O Gordo disse pro magro esnobando. Aí tô com um pezinho lá em casa. O Magro surpreso. Mentira! O Gordo birrento. E já tá bem grandinho! O Magro curioso. Tu já fumou? O Gordo: ainda não. Mas tô pensando em estrear hoje. O Magro, vamo lá fumar um! O Gordo fazendo mistério. Mas ele tá no terraço do meu prédio... O Magro ainda sem acreditar. Você tá dizendo que plantou um pezinho no terraço do teu prédio? O Gordo: sim. O Magro: e se os outros vizinhos descobrirem? Eles não gostam, mas não sabem nem o que é. Pensam que é outra coisa. O Magro: o quê, por exemplo, trevo? É por aí! O Gordo disse já desinteressado. Continuou. Eu preciso de ajuda pra resgatar esse pé. O Magro: e qual é o tamanho dele? Vamo lá que você vai ver! Na escada o Gordo contou para o Magro: o porteiro fica admirado de como eu gosto de planta! Quando o Magro viu o pé, falou. Isto não é um pezinho, isto é uma árvore! O Gordo, sem escândalo. Vamo pela escada. Um tiozinho que ia abrindo a porta perguntou: que planta é essa, meu filho? E o Gordo: mandioca da serra! Eles riram desceram para a casa do Magro na noite suburbana. Carregando o vaso, suando. Uma patrulinha passou e um deles comentou. Que babacas, carregando planta uma hora dessa! Na casa do Magro, quando eles começaram a fumar, o relógio ainda estava marcando meia noite.

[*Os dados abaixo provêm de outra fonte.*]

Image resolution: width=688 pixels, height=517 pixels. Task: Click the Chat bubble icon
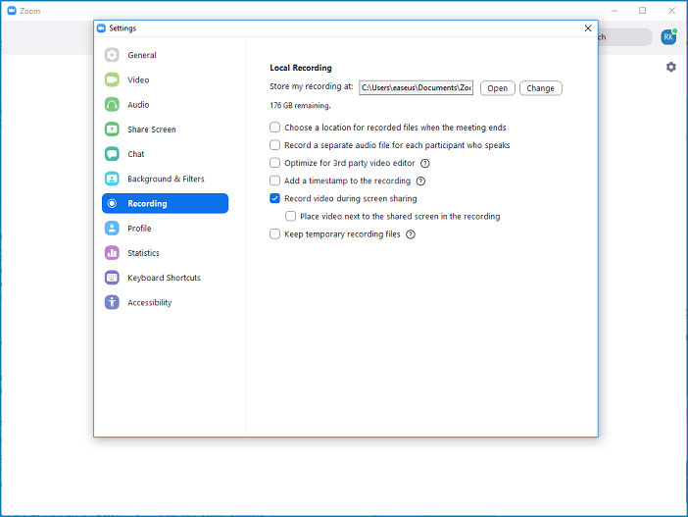click(x=112, y=154)
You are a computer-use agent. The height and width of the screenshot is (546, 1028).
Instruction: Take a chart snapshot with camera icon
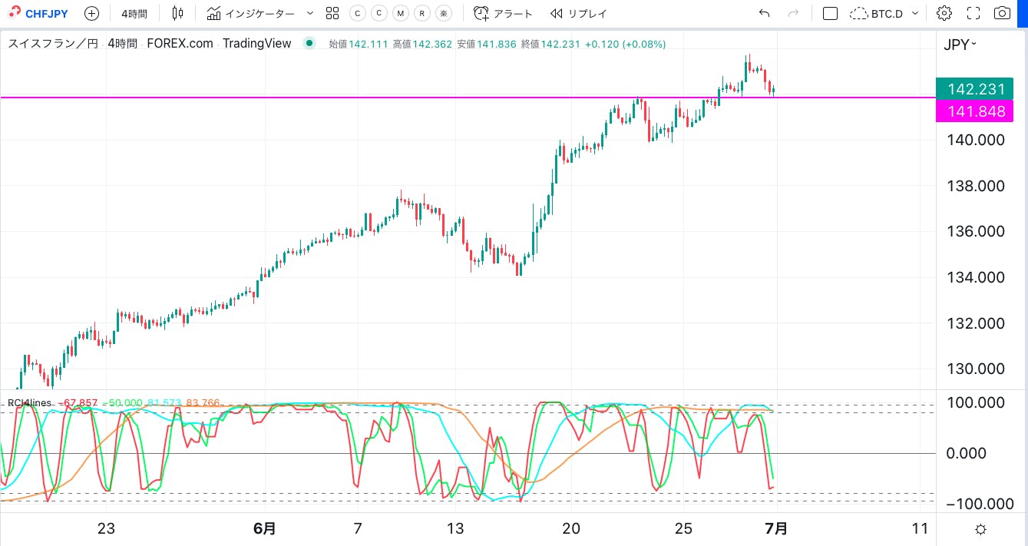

sábado, 27 de outubro de 2012

Eu Só Tô Com Um Real!

Ela me ligou a cobrar e disse: liga pro meu pai fazendo um favor. Diz a ele pra vir aqui que eu tô sem passagem. Eu liguei pro meu pai e disse: ela pediu pro senhor ir lá que ela tá sem passagem. Ele disse: eu só tô com um real na carteira. Diz a ela, que eu só tô com um real! Eu pensei. Como assim ele só tá com um real? Ele não tá é com nada! O Meu pai, trabalhador, aposentado. Homem honesto a vida toda. E bom profissional... Dos melhores! Ele só tá com um real na carteira. Pagou todos por seus direitos. Tem médico de dois em dois anos. Na escola da filha caçula passa até analfabeto... Ele só tá com um real na carteira.

sexta-feira, 26 de outubro de 2012

A Bela Suzane Richthofen

Quando Hugh Hefner fundou a revista Playboy, ele tinha a intenção de pôr na capa uma mulher de carne e osso que pudesse ser uma vizinha. Assim como a atriz Kristen Stewart que traiu o mocinho indo de encontro à imagem que o seu rostinho angelical representava, Suzane Richthofen nos decepcionou. A sociedade tem dificuldade em aceitar ricos assassinos. Como se o dinheiro tivesse uma capacidade redentora. Provavelmente Suzane é psicopata. Na época o argumento para o destaque do caso foi o parricídio. Mas qualquer leitor de diários sanguinolentos sabe que todos os dias um pobretão enche a cara de cachaça, mata a família, e vai ao cinema. Os casos ganham nomes na imprensa quando algum dos envolvidos, vítima ou agressor instiga nossa curiosidade. Por isso que o caso se chama Suzane Richthofen, e não O Caso dos Irmãos Cravinhos. Assim como O Caso Eloá (vítima), O Caso Isabela Nardoni (vítima), O Caso Bruno (agressor), e O Caso Elise Matsunaga (agressor). Ontem assisti a uma reportagem totalmente tendenciosa, em que os dois marmanjos eram colocados como vítimas inocentes da loura demoníaca. Se a gente fosse falar de frieza, como um adolescente, para quem o contrário do amor é o ódio, eles são tão frios quanto ela! Pois trucidaram aquele casal simplesmente por causa da grana. Não creio que a motivação fossem os supostos abusos, pois lucrariam muito mais indo à polícia e se livrando do pai, que preso ainda ia deixar uma grana para que curtissem em paz. O tom da reportagem foi que o namorado cometeu o crime motivado por sua paixão hollywoodiana. A imprensa ama Suzane, assim como ama Elise. Ela constrói o mito para vender mais. Mesmo que exista uma Suzane em cada esquina, sem o rostinho que representa nosso padrão de beleza atual. Sendo assim não conseguimos nos distanciar para que justiça seja feita. Como um amigo meu disse: eu acredito que o Bruno matou a amante, mas em qualquer país do mundo ele estaria solto, pois sem corpo não há crime. Como disse Hélio Luz: será que o povo brasileiro quer uma polícia justa? Para que a justiça sempre acontecesse, nós teríamos que deixar de lado nossas paixões (vingança).